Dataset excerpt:
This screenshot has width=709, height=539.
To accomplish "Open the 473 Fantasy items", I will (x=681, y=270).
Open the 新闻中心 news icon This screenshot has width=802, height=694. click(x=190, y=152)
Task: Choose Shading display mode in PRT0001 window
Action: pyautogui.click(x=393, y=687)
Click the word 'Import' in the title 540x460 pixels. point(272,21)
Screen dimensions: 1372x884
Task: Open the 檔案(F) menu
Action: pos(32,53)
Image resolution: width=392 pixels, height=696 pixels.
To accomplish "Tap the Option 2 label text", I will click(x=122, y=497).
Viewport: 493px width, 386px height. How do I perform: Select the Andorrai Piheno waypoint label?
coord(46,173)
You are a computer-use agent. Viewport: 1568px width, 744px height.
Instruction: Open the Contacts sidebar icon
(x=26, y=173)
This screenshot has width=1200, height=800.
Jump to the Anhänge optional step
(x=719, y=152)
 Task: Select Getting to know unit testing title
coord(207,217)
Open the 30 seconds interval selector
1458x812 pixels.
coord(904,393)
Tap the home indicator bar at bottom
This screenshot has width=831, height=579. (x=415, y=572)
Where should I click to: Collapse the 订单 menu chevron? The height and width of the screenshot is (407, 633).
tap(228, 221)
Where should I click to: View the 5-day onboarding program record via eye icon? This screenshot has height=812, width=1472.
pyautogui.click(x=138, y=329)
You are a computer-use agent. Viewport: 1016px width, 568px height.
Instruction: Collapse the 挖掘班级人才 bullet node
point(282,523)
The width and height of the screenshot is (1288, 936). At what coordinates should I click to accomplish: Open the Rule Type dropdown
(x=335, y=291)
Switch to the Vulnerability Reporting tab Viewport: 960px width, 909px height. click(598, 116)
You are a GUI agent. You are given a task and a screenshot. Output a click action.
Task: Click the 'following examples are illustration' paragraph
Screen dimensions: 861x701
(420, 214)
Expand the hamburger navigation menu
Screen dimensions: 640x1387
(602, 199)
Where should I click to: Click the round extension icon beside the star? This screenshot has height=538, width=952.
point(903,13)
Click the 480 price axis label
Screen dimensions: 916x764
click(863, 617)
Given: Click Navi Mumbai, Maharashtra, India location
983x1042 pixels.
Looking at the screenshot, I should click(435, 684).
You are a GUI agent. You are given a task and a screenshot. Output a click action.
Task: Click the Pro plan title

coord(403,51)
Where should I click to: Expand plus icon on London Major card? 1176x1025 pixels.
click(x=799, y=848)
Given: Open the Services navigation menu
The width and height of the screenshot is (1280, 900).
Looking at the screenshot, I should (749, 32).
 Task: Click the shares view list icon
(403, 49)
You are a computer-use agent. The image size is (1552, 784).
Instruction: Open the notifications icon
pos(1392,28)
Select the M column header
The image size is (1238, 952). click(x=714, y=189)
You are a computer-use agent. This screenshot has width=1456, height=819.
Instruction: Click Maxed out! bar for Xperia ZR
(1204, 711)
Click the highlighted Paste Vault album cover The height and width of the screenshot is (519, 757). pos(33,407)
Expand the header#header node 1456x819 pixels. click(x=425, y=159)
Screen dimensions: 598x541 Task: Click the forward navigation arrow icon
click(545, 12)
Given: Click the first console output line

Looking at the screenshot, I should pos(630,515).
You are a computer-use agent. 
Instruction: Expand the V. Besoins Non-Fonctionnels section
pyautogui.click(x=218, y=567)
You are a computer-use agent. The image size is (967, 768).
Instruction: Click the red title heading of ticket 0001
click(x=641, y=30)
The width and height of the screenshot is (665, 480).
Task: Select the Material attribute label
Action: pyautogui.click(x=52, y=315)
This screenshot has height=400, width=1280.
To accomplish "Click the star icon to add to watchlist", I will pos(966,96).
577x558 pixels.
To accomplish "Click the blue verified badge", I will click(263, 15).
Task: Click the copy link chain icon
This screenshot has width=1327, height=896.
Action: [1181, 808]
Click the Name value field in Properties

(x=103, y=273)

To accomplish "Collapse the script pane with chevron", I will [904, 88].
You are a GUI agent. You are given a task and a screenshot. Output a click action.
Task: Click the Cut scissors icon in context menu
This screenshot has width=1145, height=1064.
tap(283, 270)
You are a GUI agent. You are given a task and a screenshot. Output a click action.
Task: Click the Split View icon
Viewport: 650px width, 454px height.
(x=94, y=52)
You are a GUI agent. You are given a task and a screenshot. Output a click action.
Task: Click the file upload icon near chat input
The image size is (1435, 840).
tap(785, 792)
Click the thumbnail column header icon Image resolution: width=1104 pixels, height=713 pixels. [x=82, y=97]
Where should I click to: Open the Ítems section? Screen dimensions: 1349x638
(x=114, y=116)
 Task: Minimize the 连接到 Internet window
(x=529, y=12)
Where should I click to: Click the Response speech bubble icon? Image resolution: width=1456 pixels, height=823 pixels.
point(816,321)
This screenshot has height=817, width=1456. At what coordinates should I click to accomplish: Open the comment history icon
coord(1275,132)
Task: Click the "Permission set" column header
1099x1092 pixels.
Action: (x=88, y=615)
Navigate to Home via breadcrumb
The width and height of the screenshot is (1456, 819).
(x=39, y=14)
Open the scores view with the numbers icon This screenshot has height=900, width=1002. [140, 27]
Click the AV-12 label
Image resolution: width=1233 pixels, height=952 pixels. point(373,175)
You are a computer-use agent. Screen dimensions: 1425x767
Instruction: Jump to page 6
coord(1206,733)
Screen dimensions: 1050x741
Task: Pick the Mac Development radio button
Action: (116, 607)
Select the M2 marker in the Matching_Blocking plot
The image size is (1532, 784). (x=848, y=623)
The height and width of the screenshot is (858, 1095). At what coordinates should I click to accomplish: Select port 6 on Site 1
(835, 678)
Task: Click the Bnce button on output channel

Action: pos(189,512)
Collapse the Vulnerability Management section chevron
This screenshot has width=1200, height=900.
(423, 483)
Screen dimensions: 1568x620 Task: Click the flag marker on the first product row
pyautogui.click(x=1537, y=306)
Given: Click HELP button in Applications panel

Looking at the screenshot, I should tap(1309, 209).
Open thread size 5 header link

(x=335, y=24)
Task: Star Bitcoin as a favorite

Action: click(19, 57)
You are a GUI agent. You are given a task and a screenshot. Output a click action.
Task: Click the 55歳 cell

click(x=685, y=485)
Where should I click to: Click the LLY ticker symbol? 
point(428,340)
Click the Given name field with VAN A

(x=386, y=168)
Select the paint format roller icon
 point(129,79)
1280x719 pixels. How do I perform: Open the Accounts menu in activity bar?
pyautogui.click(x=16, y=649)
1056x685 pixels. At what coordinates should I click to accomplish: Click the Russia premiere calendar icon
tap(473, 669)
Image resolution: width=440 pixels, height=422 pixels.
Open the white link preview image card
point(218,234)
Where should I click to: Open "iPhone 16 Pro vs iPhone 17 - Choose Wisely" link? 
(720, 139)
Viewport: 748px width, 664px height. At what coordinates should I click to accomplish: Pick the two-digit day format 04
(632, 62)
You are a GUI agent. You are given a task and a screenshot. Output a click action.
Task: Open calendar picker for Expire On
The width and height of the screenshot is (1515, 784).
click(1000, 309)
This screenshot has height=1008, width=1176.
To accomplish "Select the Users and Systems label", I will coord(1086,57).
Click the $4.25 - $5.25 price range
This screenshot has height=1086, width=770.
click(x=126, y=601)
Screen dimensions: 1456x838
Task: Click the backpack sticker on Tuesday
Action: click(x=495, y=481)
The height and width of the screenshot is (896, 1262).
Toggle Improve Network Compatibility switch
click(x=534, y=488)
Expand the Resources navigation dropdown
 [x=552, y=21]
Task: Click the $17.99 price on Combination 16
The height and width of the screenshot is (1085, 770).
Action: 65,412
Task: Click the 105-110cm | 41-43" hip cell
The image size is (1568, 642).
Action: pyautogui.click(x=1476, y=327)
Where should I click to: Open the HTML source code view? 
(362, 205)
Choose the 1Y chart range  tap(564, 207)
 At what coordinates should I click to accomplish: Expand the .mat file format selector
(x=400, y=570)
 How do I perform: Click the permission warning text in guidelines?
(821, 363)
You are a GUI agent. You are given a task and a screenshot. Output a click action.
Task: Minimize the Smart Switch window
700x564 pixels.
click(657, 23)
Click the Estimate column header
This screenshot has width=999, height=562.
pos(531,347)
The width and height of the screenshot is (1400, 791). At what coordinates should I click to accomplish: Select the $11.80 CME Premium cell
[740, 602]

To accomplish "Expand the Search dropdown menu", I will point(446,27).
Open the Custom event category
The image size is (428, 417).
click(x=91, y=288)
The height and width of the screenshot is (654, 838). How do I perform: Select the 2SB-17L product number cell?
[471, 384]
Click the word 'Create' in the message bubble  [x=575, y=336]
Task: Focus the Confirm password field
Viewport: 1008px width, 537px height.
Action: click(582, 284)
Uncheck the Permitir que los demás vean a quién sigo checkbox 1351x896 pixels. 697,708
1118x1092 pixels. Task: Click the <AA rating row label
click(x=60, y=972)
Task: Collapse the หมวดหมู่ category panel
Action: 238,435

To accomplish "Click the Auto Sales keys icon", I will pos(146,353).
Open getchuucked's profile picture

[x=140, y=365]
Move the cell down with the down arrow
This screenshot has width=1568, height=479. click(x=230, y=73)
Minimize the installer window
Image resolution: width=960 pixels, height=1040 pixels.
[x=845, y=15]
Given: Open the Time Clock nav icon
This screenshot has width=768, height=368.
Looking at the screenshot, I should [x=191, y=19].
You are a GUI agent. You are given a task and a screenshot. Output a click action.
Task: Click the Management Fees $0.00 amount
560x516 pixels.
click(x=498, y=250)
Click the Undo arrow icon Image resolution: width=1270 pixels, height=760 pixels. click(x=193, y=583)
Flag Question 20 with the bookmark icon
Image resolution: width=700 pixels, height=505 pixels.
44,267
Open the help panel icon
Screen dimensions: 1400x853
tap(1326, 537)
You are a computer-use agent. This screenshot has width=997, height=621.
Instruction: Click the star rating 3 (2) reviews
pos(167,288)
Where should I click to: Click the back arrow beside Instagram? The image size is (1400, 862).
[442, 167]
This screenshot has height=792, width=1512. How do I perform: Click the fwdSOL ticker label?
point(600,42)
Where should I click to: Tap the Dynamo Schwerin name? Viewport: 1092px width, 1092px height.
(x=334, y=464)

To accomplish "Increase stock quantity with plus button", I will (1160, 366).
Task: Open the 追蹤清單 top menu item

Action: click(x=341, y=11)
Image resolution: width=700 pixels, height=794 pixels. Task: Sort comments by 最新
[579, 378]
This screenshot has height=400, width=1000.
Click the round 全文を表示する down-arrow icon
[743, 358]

Task instructions
Rewrite the data starting at the line containing "Where should I click to: Tap" and ending after the line containing "Action: click(x=341, y=11)", with "plus button" changed to "plus icon" and nothing else altered.

Solution for this problem
Where should I click to: Tap the Dynamo Schwerin name? Viewport: 1092px width, 1092px height.
(x=334, y=464)

To accomplish "Increase stock quantity with plus icon", I will (1160, 366).
Task: Open the 追蹤清單 top menu item

Action: click(x=341, y=11)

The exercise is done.